◆ Task prompt ◆
Print all of the entries below line for line, without changing a single character.

[Collection entries]
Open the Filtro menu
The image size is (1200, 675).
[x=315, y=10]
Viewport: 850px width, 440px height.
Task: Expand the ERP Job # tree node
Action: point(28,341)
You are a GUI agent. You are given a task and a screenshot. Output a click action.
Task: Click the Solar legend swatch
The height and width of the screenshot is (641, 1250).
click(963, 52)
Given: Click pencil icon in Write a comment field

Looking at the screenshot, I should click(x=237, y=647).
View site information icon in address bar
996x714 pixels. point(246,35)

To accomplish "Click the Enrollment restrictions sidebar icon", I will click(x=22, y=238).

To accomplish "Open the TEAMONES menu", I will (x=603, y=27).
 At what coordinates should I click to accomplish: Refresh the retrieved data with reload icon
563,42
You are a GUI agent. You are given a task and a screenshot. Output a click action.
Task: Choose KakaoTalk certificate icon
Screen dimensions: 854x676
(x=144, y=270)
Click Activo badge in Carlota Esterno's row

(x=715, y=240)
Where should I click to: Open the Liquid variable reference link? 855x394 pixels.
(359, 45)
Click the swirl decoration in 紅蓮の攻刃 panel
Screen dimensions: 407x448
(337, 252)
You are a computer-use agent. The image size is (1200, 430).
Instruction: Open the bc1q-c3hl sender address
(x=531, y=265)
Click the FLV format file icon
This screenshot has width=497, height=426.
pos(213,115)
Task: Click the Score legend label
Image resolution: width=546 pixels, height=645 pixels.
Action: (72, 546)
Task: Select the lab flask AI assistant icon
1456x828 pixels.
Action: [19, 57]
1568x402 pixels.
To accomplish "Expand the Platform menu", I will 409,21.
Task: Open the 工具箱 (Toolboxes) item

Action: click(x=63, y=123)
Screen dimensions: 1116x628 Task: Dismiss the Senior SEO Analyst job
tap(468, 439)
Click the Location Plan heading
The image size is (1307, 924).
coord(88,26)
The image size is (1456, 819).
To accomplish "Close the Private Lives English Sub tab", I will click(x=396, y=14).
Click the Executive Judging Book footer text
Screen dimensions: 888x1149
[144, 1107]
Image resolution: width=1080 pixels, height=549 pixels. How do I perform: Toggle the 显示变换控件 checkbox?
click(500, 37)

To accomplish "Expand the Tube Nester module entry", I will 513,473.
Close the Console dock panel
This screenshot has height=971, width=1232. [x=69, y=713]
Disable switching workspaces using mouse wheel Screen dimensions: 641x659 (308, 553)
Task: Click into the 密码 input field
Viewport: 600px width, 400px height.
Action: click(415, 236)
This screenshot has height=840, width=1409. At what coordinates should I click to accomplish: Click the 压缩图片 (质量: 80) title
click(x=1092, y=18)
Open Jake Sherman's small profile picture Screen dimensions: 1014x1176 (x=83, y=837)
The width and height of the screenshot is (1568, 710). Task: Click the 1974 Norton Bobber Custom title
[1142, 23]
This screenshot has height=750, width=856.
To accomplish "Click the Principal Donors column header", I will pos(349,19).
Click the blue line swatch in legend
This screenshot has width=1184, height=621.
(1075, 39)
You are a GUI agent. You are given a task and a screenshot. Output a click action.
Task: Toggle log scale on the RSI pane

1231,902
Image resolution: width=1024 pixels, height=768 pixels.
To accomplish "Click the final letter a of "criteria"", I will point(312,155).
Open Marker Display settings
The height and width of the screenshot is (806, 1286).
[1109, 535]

◆ Completed task ◆
Open the Filtro menu
The image size is (1200, 675).
[x=315, y=10]
Viewport: 850px width, 440px height.
Task: Expand the ERP Job # tree node
Action: point(28,341)
You are a GUI agent. You are given a task and a screenshot. Output a click action.
Task: Click the Solar legend swatch
The height and width of the screenshot is (641, 1250).
click(963, 52)
Given: Click pencil icon in Write a comment field

Looking at the screenshot, I should click(x=237, y=647).
View site information icon in address bar
996x714 pixels. point(246,35)

To accomplish "Click the Enrollment restrictions sidebar icon", I will click(x=22, y=238).

To accomplish "Open the TEAMONES menu", I will (x=603, y=27).
 At what coordinates should I click to accomplish: Refresh the retrieved data with reload icon
563,42
You are a GUI agent. You are given a task and a screenshot. Output a click action.
Task: Choose KakaoTalk certificate icon
Screen dimensions: 854x676
(x=144, y=270)
Click Activo badge in Carlota Esterno's row

(x=715, y=240)
Where should I click to: Open the Liquid variable reference link? 855x394 pixels.
(359, 45)
Click the swirl decoration in 紅蓮の攻刃 panel
Screen dimensions: 407x448
(337, 252)
You are a computer-use agent. The image size is (1200, 430).
Instruction: Open the bc1q-c3hl sender address
(x=531, y=265)
Click the FLV format file icon
This screenshot has width=497, height=426.
pos(213,115)
Task: Click the Score legend label
Image resolution: width=546 pixels, height=645 pixels.
Action: (72, 546)
Task: Select the lab flask AI assistant icon
1456x828 pixels.
Action: [19, 57]
1568x402 pixels.
To accomplish "Expand the Platform menu", I will 409,21.
Task: Open the 工具箱 (Toolboxes) item

Action: click(x=63, y=123)
Screen dimensions: 1116x628 Task: Dismiss the Senior SEO Analyst job
tap(468, 439)
Click the Location Plan heading
The image size is (1307, 924).
coord(88,26)
The image size is (1456, 819).
To accomplish "Close the Private Lives English Sub tab", I will click(x=396, y=14).
Click the Executive Judging Book footer text
Screen dimensions: 888x1149
[144, 1107]
Image resolution: width=1080 pixels, height=549 pixels. How do I perform: Toggle the 显示变换控件 checkbox?
click(500, 37)

To accomplish "Expand the Tube Nester module entry", I will 513,473.
Close the Console dock panel
This screenshot has height=971, width=1232. [x=69, y=713]
Disable switching workspaces using mouse wheel Screen dimensions: 641x659 (308, 553)
Task: Click into the 密码 input field
Viewport: 600px width, 400px height.
Action: click(415, 236)
This screenshot has height=840, width=1409. At what coordinates should I click to accomplish: Click the 压缩图片 (质量: 80) title
click(x=1092, y=18)
Open Jake Sherman's small profile picture Screen dimensions: 1014x1176 (x=83, y=837)
The width and height of the screenshot is (1568, 710). Task: Click the 1974 Norton Bobber Custom title
[1142, 23]
This screenshot has height=750, width=856.
To accomplish "Click the Principal Donors column header", I will pos(349,19).
Click the blue line swatch in legend
This screenshot has width=1184, height=621.
(1075, 39)
You are a GUI agent. You are given a task and a screenshot. Output a click action.
Task: Toggle log scale on the RSI pane

1231,902
Image resolution: width=1024 pixels, height=768 pixels.
To accomplish "Click the final letter a of "criteria"", I will point(312,155).
Open Marker Display settings
The height and width of the screenshot is (806, 1286).
[1109, 535]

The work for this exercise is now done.